In honor of Father’s Day, which is Sunday, let’s take a moment to recognize some folks who seem to get little to no attention in the normal course of human events.
Let’s talk about deadbeat moms, the underpublicized subset of irresponsible Americans who do not make required child support payments.
According to the U.S. Census Bureau’s most current data, deadbeat moms can be just about as irresponsible as deadbeat dads. (FYI, the bureau doesn’t use the term “deadbeat moms,” defined by me as moms who do not make the full, required payments to dads with custody of their kids.)
In 2009, the year studied for a 2011 Census Bureau report, 42 percent of custodial moms received full child support payments due from the non-custodial dad. Thirty-four percent of custodial dads got the full child support payments due from the non-custodial mom.
Who knew moms could be just about as irresponsible as dads?
The Census Bureau included the child support numbers in its Father’s Day news release, which also tells us there are 15,000 hardware stores where one can “buy hammers, wrenches, screwdrivers and other items high on the list of Father’s Day gifts.”
Deadbeat dads owe a lot more than deadbeat moms because far more dads are required to pay child support. About 82 percent of custodial parents are women. In 2009, custodial dads got $1.9 billion of the $3.5 billion due them. Custodial moms got $19.5 billion of the $31.7 billion due them.
All in all, the Census Bureau’s “Custodial Mothers and Fathers and Their Child Support: 2011” report is a concerning look at the state of the American family, a concept in transition from the notion portrayed on TV many years ago by “Ozzie and Harriett.”

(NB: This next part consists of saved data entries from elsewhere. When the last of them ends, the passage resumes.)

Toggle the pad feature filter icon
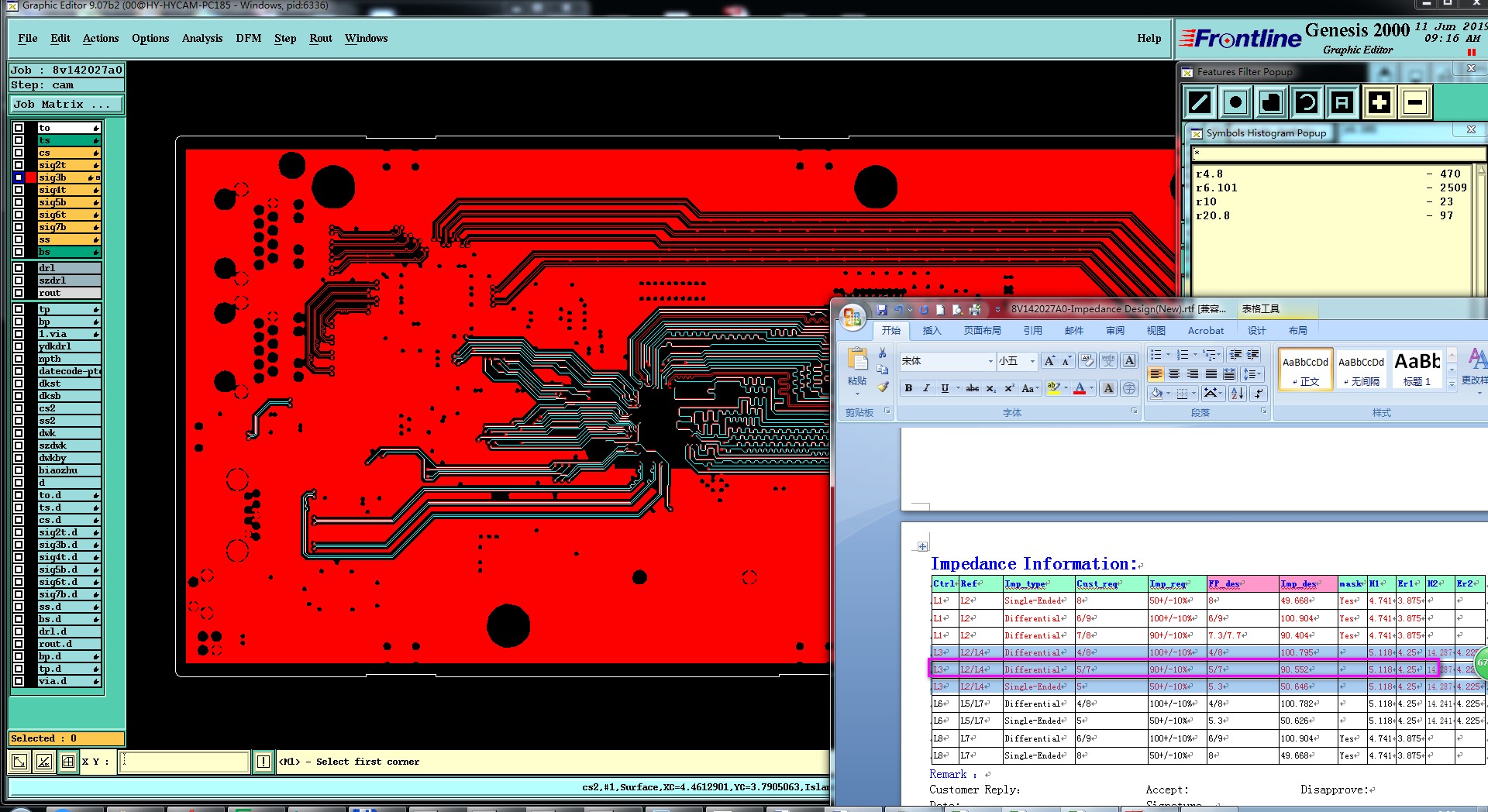The width and height of the screenshot is (1488, 812). click(1235, 102)
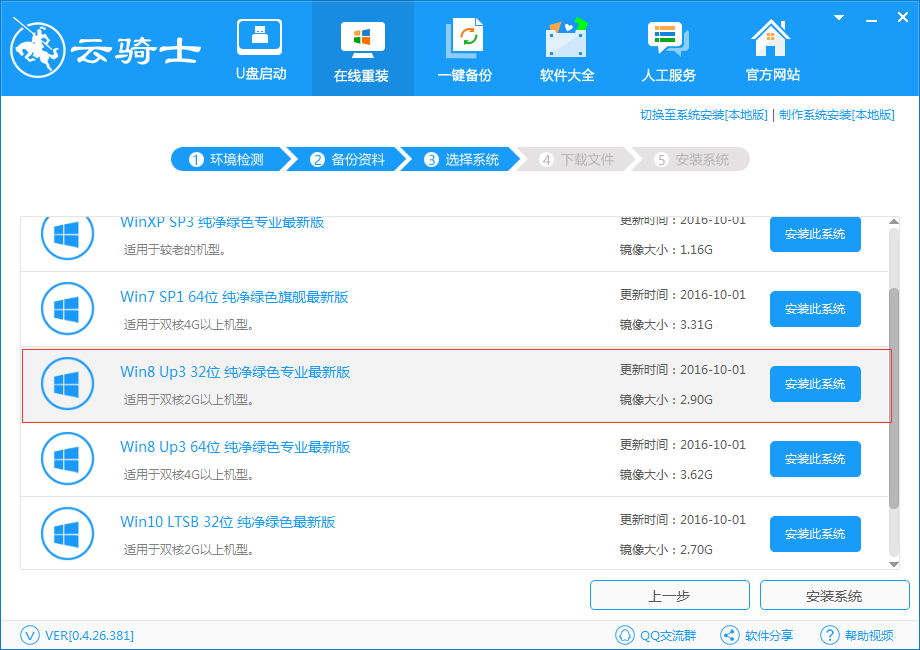Screen dimensions: 920x650
Task: Expand the dropdown arrow near window controls
Action: (x=838, y=17)
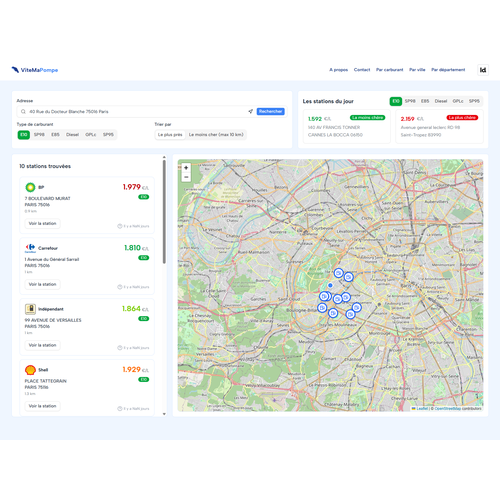Click the geolocation arrow icon in address field

pos(250,111)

We still have some Ozzie and Harriet families and we have some Ozzie and Ozzie families and we have some Harriet and Harriet families. Any of these combinations can work (or fail). The larger problem, I’d guess, would be Ozzie families or Harriett families. Having done it the two-parent way, I can’t imagine a challenge more daunting than doing it solo. My hat’s off to all who have succeeded at that. Thanks.
In 2010, according to the report, 13.7 million American parents had custody of 22 million kids under age 21 in situations where the other parent lived elsewhere. That, of course, does not mean there’s not another adult living with the parent and the child or children.
Those 22 million kids represented 26 percent of all of the nation’s 83.8 million children under 21. The report notes the situation in 2009 wasn’t much different than it was in 1994. Some of the included demographics are interesting: 22.4 percent of white kids lived with a custodial parent compared with 49.2 percent of black kids.
Let’s end with a more upbeat note about how one of everybody’s favorite presidents is responsible for making Father’s Day an annual national celebration. The concept was conceived in 1909 by Sonora Dodd of Spokane, Wash., after she heard a Mother’s Day sermon and wanted equivalent recognition for her dad, a widowed Civil War vet who raised six kids on a farm.
The mayor of Spokane chose a June 1910 Sunday for that city’s first Father’s Day celebration. In 1966, President Lyndon Johnson designated the third Sunday in June as Father’s Day across the nation. But it was President Richard Nixon who, in April 1972, signed the federal law that made it permanent (impressive for a guy who at the time also probably was busy with details for the fast-approaching June 1972 Watergate break-in).
That law asks presidents to annually issue proclamations urging “the people of the United States to offer public and private expressions of Father’s Day to the abiding love and gratitude they have for their fathers.”
I’m sure that Nixon, if alive today, would want you to head to the hardware store in search of that perfect hammer, wrench or screwdriver, maybe one suitable for breaking into a national political party’s headquarters.